‘Family planning key to Uganda’s development says Museveni’

uganda

Simon Richard Mugenyi writes from the first Uganda national conference on family planning 

The first Uganda national conference on family planning co-hosted by the Ministry of Health in partnership with UNFPA was a success; it’s been an exciting, joyful and hopeful three days!

Themed ‘Accelerating Social and Economic Transformation through Universal Access to Voluntary Family Planning,’ the three day conference brought together government ministries, members of parliament, partners and various organisations to create a platform for dialogue among stakeholders for national development to share and disseminate research findings, best practices and new knowledge on family planning to reposition family planning in Uganda as a tool for planning and national development.

President of Uganda Yoweri Museveni called for a holistic approach to development and stressed the need to focus on quality population and not population control as he addressed those in attendance. He stated that family planning is good for the health of mothers, children, families and the country as a whole.

Describing the conference as turning point which should harness the demographic dividends, UNFPA Executive Director Dr Babatunde Osotimehin, urged those in authority to provide education for girl’s protection and give them space to grow and ensure that they are equal to boys.

Several commitments were made during the conference. Parliament agreed to push and advocate for ring-fencing of the health finances in the budget, specifically family planning; advocate and commit to advocate for recruitment and retention of health workers as service providers in health centres.

They will offer leadership in advocacy and mainstreaming family planning to create effective demand for family planning in their constituencies and districts. In addition they also plan to move to various health centres and hospitals to ensure that family planning services, consumables are available in time and in the quantities needed. Local governments have pledged to support Ugandans improve the quality of their lives by demonstration how family planning can improve their welfare. 
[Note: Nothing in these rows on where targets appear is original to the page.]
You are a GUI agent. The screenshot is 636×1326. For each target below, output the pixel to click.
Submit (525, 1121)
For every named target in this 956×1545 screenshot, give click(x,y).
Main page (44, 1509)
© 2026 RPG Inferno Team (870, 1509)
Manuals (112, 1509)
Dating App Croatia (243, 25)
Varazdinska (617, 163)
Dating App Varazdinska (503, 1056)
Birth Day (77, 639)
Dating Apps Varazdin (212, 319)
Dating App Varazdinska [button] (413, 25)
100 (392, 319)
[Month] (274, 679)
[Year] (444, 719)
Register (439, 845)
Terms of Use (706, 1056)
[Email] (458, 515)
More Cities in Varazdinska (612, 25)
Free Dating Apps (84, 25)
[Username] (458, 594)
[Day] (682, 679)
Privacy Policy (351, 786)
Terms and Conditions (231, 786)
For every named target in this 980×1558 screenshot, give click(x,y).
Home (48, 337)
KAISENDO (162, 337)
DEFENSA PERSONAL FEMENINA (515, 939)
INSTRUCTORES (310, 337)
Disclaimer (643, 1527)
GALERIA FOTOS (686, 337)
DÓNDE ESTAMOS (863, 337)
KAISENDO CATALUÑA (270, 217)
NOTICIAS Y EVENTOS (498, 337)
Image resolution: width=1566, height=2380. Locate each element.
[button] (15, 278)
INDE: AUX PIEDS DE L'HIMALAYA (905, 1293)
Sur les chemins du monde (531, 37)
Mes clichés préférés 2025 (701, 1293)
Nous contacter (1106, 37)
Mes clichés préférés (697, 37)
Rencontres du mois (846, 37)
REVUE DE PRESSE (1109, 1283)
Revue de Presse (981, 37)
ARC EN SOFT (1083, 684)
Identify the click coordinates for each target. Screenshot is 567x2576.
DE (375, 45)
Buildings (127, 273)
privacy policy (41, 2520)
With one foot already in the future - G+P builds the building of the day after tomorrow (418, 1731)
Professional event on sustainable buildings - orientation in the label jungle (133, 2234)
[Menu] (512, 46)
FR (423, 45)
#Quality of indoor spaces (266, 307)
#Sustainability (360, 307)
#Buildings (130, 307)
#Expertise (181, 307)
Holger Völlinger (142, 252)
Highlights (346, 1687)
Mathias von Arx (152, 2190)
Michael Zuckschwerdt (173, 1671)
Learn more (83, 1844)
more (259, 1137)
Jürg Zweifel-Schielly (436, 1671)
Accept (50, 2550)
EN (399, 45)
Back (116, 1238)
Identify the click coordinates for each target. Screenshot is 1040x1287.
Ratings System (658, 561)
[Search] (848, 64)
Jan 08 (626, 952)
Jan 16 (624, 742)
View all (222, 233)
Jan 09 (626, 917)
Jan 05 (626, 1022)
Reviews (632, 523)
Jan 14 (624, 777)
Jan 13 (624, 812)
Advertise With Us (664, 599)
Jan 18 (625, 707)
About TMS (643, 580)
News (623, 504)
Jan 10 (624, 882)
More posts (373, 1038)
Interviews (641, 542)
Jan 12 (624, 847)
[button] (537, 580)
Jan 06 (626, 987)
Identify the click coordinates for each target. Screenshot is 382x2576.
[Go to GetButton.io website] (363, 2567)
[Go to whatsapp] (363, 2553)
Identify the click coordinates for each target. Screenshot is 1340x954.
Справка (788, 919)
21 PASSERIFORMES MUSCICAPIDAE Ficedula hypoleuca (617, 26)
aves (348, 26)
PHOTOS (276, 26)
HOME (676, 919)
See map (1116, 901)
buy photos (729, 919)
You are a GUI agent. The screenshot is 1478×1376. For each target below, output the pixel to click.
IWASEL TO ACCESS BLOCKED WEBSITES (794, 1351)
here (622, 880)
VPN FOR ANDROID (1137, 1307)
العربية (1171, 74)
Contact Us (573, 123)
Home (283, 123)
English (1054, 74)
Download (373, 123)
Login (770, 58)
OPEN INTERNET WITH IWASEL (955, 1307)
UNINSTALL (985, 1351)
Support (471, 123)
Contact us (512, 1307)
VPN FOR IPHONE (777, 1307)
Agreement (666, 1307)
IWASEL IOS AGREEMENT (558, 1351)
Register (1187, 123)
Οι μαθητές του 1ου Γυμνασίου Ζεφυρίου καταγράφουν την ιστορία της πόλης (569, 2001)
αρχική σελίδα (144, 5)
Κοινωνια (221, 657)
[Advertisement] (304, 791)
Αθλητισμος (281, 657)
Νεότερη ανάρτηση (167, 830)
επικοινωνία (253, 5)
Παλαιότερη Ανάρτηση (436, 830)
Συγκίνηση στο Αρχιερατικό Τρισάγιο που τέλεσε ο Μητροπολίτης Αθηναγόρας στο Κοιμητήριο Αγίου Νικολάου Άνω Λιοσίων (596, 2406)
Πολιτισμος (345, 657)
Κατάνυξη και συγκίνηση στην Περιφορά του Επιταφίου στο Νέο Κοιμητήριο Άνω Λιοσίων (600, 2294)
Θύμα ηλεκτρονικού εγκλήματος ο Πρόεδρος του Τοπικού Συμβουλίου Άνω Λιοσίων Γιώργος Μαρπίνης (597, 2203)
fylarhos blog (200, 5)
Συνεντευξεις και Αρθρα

Uganda Muslim Supreme Council arecommitted to working  with the ministry of health and supporting organisation to put family planning messages into the Islamic perspective so that their audiences know them better. They have also promised to see that girls and boys are educated equally.

Advance Family Planning sponsored (AFP) district health officers pledged to provide leadership in their various districts to mobilise all the stakeholders and set aside resources for family planning.

The youth also had their say, Nicholas Nanenya, medical student at Makerere University acknowledged that, ‘it is actually a greater risk not to use family planning and owing to that we as the youth promise to work hand in hand with the ministry of health and partner organisations to see that policies and all commitments made about family planning are put into action.’’

Representative of the Civil Society Organisation, executive director Reproductive Health Uganda (RHU), Jackson Chekweko, affirmed their continued commitment in delivering family planning services and the advocacy efforts towards the realisation of their target of reaching the contraceptive prevalence rate of 50% as a national level.  Jackson said ‘we will continue to implement government efforts in the application of family planning programmes to reach the hard to reach, the vulnerable, the most at risk and continue to be pathfinders and disseminate these innovations so they can be adopted and scaled up across the nation.’

He called on the government to set a national campaign for family planning and dedicate a week to take family planning to all corners of Uganda.

Resident district commissioners (RDCs) who are overseers and responsible for monitoring government programmes at the district level said  family planning is a responsibility of everybody. We will ensure that family planning is given priority in the community for social economic transformation in this country.

Recommendations that were made include;

  • Adopt good practices and innovations that have featured  in this conference into the National Costed Implementation Plan
  • Scale-up family planning service delivery using community health workers, as observed that one of the high impacts is using community health workers- equipping, training them and supervising them for FP 
  • Take note of the demographic dividend research findings in order to achieve the Vision2040 targets
  • Involve cultural and religious leaders in scaling up family planning especially targeting the youth
  • Rigorous methods to assess contribution of health communication to social behaviour change should be effected by all key players
  • National family planning conference should be an annual event in order to take stock of the progress towards commitments and pledges made

I am hopeful, Uganda is moving forward and we have a great task before us to ensure that commitments made become a reality.